* [Recorded information]:
◆ ◆ ◆ ◆
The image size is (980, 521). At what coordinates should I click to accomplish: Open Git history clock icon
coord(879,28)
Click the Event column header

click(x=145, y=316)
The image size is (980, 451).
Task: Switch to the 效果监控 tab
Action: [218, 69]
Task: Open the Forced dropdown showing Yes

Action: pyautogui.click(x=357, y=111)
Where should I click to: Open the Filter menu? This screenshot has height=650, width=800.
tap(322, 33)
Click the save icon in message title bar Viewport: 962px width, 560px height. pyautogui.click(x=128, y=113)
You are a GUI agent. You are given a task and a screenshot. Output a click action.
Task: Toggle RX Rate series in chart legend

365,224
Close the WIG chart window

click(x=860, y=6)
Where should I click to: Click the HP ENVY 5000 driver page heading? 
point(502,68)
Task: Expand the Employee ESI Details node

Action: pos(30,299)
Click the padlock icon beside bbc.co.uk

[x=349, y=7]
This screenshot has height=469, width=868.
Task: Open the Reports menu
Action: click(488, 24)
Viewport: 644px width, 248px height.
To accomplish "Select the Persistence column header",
◆ ◆ ◆ ◆
* [Exercise prompt]:
Only lines holding the word "Viewport" are wanted, so copy each of them from the records above.

* [Solution for this exercise]:
Click the save icon in message title bar Viewport: 962px width, 560px height. pyautogui.click(x=128, y=113)
Viewport: 644px width, 248px height.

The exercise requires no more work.